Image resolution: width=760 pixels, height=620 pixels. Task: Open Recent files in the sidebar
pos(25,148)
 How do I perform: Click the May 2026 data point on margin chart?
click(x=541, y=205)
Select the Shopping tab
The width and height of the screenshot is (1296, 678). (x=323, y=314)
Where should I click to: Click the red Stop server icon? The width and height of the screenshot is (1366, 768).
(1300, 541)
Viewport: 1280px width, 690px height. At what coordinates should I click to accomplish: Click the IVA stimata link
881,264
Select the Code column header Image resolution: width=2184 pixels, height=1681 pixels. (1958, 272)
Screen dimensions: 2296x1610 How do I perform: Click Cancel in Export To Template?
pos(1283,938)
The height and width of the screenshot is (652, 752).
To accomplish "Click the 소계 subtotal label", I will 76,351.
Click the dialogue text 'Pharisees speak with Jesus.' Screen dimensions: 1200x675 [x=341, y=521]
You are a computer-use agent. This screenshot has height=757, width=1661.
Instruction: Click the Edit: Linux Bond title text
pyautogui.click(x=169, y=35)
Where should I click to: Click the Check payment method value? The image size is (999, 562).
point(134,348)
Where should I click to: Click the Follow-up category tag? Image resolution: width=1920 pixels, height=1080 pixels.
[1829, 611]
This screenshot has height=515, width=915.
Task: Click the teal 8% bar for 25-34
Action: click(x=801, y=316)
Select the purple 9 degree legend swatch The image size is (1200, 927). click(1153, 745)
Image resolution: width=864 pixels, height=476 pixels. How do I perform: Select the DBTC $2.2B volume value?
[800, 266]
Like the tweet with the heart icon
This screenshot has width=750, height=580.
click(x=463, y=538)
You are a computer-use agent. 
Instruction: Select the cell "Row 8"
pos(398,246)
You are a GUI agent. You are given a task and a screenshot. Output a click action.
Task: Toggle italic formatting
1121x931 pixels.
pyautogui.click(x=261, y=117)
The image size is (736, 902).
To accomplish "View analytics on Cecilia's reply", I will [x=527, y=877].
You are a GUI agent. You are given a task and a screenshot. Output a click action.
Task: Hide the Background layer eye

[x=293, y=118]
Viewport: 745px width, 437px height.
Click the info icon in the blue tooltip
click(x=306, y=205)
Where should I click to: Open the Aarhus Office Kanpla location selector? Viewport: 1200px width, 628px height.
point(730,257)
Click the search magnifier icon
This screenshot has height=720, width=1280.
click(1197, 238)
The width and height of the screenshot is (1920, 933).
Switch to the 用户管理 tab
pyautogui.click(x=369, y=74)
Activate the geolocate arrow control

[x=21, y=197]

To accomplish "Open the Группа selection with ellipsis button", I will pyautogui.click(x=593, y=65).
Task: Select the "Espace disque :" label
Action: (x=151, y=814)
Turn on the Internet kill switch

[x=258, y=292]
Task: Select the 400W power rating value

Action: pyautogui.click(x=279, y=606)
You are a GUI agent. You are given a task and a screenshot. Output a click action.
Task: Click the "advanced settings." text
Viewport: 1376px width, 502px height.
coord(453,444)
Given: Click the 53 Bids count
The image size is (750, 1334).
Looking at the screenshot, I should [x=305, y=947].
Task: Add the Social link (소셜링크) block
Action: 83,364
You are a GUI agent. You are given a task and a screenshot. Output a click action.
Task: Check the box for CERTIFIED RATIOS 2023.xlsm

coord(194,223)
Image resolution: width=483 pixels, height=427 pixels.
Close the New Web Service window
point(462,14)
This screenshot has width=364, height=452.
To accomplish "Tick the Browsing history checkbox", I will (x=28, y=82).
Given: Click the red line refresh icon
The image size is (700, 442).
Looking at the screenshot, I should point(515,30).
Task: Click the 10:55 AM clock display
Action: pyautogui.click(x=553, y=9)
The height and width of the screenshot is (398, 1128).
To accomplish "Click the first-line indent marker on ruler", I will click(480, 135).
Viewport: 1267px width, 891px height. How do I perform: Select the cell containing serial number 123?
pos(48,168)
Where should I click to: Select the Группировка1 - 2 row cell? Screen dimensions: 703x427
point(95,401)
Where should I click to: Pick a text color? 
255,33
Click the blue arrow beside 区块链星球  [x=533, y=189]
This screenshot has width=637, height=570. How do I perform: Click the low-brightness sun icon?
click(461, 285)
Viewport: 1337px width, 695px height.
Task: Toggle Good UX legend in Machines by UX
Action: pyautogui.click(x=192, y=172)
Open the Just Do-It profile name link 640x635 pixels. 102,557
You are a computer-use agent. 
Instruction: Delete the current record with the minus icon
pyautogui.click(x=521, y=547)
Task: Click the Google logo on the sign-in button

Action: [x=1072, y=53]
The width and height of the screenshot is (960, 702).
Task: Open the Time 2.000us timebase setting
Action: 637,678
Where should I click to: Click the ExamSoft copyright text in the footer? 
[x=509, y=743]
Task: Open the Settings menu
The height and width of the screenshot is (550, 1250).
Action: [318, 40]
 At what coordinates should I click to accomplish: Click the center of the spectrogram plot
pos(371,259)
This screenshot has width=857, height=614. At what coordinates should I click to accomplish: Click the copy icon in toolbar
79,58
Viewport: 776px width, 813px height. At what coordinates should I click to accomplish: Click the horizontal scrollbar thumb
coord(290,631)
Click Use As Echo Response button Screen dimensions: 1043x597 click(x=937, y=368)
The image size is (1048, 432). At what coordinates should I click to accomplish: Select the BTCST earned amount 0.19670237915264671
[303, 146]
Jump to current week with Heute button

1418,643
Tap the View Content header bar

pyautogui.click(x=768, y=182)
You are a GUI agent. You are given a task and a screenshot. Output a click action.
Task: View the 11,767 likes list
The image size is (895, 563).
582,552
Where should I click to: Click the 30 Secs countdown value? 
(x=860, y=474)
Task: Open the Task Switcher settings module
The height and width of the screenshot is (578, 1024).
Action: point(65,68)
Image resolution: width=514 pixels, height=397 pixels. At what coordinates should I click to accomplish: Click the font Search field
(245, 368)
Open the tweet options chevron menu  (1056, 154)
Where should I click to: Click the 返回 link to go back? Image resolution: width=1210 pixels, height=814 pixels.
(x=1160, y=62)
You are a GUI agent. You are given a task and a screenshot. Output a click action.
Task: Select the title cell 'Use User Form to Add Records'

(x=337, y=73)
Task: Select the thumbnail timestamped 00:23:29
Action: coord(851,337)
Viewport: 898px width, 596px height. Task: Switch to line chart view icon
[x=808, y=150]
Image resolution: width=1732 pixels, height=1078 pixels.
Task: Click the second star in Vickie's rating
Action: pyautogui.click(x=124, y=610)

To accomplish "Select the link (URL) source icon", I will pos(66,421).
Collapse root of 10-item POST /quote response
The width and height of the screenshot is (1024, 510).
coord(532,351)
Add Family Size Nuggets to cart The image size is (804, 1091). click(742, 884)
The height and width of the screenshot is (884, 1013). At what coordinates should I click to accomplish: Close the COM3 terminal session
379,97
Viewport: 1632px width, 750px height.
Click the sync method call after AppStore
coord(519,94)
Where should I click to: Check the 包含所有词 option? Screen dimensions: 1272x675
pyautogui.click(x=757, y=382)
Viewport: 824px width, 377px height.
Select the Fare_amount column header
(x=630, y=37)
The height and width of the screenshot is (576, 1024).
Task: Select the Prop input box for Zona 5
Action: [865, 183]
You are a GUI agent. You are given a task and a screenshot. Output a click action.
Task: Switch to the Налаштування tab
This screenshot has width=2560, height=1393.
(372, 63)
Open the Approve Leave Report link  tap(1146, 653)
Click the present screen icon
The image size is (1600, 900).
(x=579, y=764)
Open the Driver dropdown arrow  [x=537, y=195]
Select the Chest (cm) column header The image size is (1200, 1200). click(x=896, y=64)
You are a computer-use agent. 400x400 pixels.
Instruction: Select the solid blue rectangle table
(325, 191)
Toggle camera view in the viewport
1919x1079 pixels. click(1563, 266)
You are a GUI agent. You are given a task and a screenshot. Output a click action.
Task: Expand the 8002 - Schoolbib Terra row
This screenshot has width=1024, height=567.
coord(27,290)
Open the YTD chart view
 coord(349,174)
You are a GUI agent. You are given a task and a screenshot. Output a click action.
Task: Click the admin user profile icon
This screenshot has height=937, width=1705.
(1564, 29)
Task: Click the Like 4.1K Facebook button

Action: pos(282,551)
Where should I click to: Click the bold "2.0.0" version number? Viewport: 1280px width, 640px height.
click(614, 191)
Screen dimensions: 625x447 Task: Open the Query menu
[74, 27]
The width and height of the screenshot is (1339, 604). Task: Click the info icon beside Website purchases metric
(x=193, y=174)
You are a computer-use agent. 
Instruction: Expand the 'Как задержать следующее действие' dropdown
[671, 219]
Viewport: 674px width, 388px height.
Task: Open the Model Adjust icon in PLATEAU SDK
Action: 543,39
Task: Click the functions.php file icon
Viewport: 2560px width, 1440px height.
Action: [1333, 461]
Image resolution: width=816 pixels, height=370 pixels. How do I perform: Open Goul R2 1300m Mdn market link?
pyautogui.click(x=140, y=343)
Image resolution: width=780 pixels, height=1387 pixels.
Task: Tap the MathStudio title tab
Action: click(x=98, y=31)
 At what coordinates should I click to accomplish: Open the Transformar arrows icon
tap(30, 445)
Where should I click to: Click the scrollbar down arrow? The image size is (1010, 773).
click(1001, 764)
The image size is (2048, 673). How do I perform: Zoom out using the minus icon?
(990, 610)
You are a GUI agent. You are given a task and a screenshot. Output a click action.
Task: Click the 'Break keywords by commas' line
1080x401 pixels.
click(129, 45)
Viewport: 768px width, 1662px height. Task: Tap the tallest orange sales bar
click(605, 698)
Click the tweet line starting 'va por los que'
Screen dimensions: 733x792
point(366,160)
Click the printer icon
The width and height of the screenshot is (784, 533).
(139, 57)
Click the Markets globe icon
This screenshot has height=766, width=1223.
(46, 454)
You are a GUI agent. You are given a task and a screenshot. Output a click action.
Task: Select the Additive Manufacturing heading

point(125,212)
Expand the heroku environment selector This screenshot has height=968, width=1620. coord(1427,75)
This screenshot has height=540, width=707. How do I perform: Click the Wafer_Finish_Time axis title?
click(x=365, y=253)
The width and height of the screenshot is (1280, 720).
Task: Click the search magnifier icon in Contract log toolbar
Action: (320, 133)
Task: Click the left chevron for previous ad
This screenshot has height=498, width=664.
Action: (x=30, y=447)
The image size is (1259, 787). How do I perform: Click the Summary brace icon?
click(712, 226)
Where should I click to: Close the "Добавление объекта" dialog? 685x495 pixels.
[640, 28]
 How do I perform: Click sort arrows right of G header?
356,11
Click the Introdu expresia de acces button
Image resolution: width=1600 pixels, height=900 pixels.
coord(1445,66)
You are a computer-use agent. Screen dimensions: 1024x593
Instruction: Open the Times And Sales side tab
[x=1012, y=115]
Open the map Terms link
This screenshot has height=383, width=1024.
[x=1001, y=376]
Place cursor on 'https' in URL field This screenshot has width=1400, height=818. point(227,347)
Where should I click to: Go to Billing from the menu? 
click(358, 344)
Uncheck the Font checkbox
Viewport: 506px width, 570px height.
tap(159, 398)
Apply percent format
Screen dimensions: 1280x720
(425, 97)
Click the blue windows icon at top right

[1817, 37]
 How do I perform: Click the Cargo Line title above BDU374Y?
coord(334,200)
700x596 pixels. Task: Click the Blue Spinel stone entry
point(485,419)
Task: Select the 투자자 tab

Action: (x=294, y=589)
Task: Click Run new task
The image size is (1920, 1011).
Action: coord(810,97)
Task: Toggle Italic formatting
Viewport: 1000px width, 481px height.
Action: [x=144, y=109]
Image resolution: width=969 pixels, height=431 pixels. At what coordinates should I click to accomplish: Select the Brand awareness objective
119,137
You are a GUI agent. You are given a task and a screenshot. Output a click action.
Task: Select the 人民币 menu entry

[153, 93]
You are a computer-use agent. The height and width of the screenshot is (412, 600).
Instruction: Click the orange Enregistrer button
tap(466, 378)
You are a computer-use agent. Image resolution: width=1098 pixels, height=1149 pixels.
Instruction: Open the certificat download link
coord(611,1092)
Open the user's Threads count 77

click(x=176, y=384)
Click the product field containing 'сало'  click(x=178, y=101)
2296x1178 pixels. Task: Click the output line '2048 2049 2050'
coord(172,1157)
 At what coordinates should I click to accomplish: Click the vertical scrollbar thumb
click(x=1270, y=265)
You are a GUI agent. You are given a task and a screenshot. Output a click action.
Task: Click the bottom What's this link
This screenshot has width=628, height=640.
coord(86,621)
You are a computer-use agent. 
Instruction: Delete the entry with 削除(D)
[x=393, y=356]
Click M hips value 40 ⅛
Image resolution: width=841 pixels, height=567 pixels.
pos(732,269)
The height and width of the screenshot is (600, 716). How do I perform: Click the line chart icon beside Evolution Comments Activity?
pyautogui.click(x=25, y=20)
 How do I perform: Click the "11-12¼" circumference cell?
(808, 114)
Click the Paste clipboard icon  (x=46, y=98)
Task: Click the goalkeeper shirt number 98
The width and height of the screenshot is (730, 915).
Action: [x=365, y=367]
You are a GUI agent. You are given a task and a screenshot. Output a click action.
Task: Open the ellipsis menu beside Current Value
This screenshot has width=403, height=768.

***

▸ YOUR GOAL: Within the listing above, work out how many lines contain the string "checkbox", and reply with that number only.

▸ PROBLEM SOLUTION: 2